My problem with the pro localization argument, is I’m enjoying a Japanese property for the sake of its own metrics. I don’t necessarily want to have my dialogue match what’s “normal” for my region, otherwise I’d just purchase a game that was made in the west.
Japanese storytelling (and any other culture for that matter) is unique. Why change it? In Final Fantasy 7 Rebirth, there are some questionable translation choices that I just can’t jive with (eg: majority of Cait Sith’s catlike banter and the casts reaction to it is glossed over.)
Not to mention people thinking the original story is “problematic” and needs to be “fixed.” If you don’t like a cultures games, don’t play them pretty simple.
I’m still gonna play Unicorn Overlord but I’m not happy with these inaccuracies.
His work on Vagrant Story was phenomenal. Japanese scripts tend to be really boring and samey.
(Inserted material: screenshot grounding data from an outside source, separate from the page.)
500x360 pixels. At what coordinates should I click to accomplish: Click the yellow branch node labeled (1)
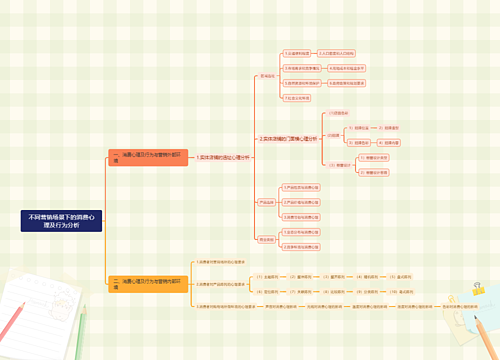(x=267, y=277)
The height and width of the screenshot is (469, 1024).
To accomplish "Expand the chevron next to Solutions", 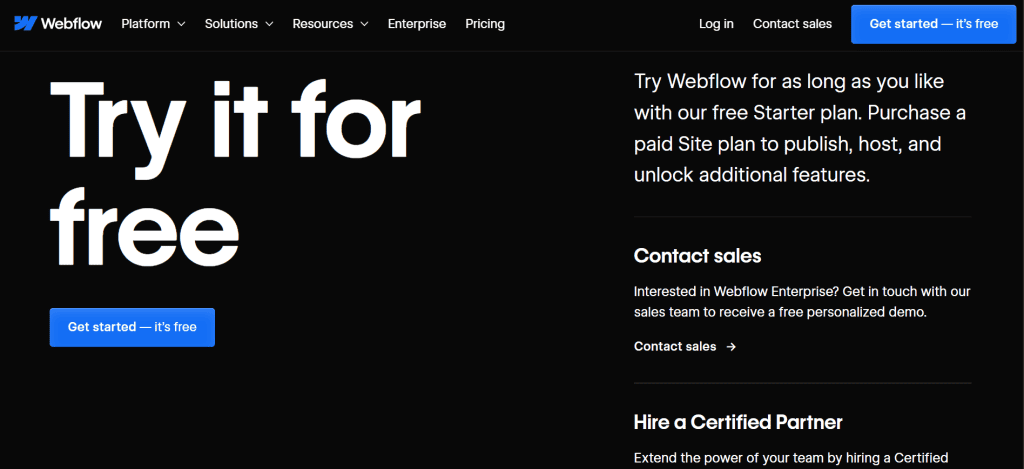I will click(268, 24).
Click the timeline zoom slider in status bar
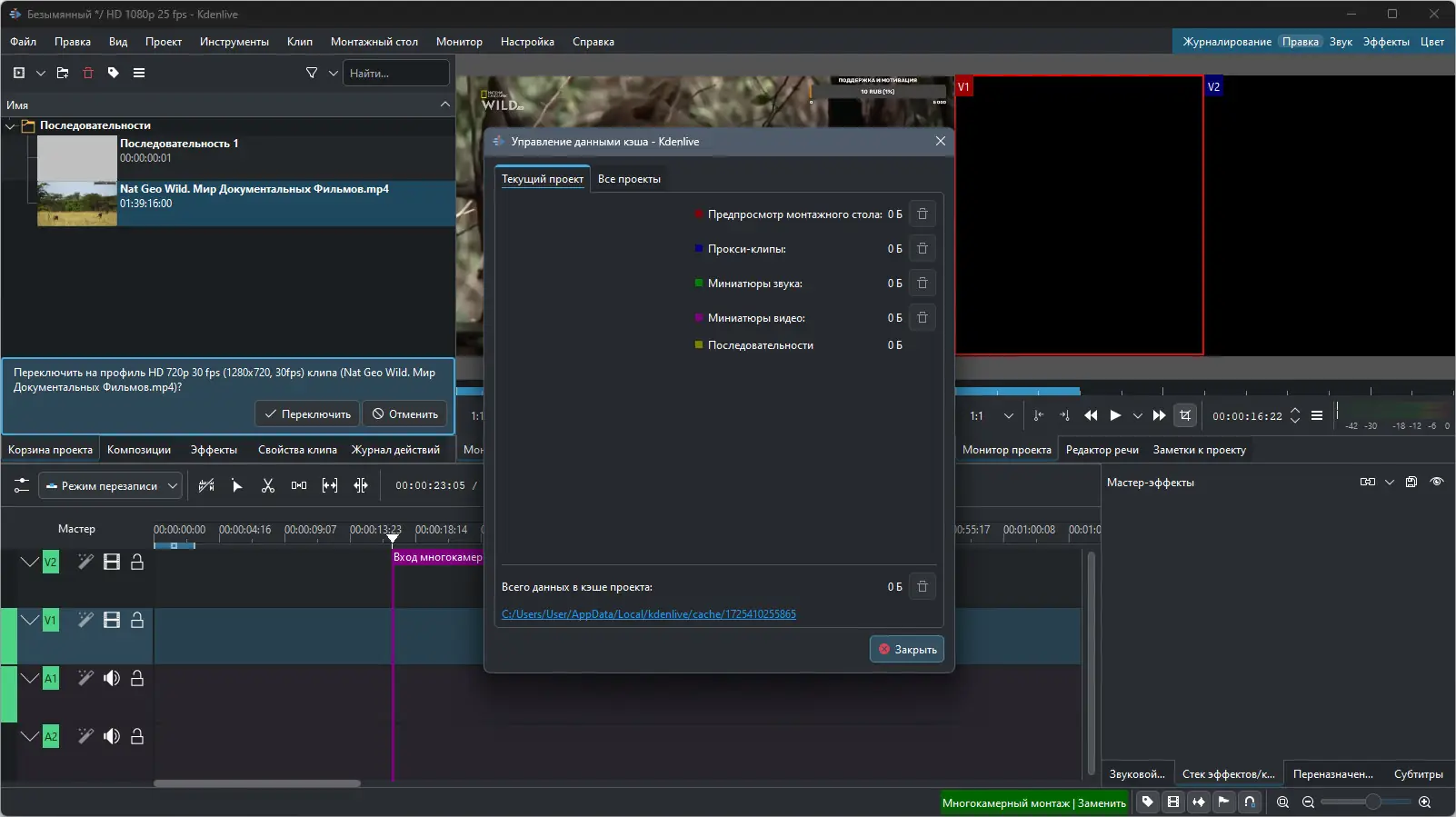 (1372, 802)
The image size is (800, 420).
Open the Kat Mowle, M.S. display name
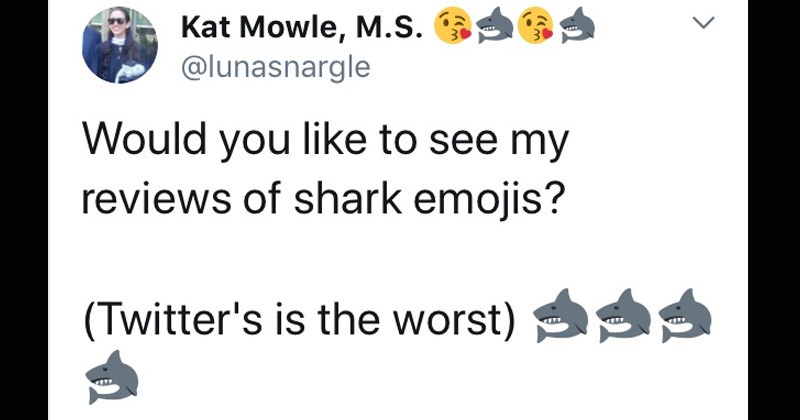[301, 29]
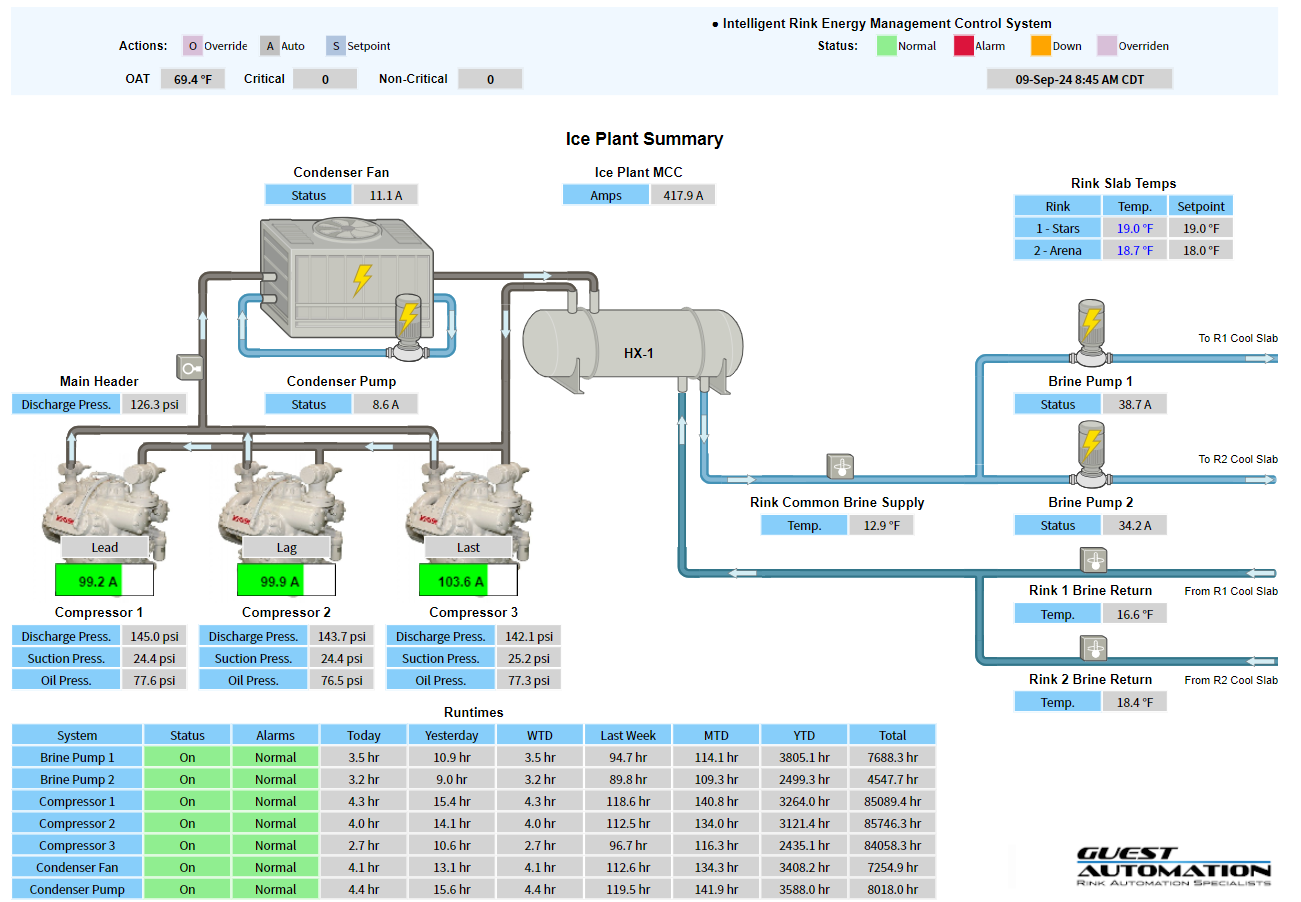Click the Rink 1 brine return sensor icon

tap(1093, 560)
Without the work of a good localizer, you’d hear the same twenty anime one-liners interspersed throughout the entire game.
There are exceptionally few puns that can be translated literally. One that comes to mind is from a Lipton Limone advert, where Miranda Kerr says 「おいチイ」, when I first heard it I thought it was just an accent thing, but the second time I realised it’s a pun; Tealicious.
I used to see it all the time when I read unofficial transliterations of manga and the translator tried to make the pun work, they’d include a note explaining the joke. Personally I prefer localisation which keeps the spirit of what was meant but the text/lines flows in a much more natural way to a native English speaker.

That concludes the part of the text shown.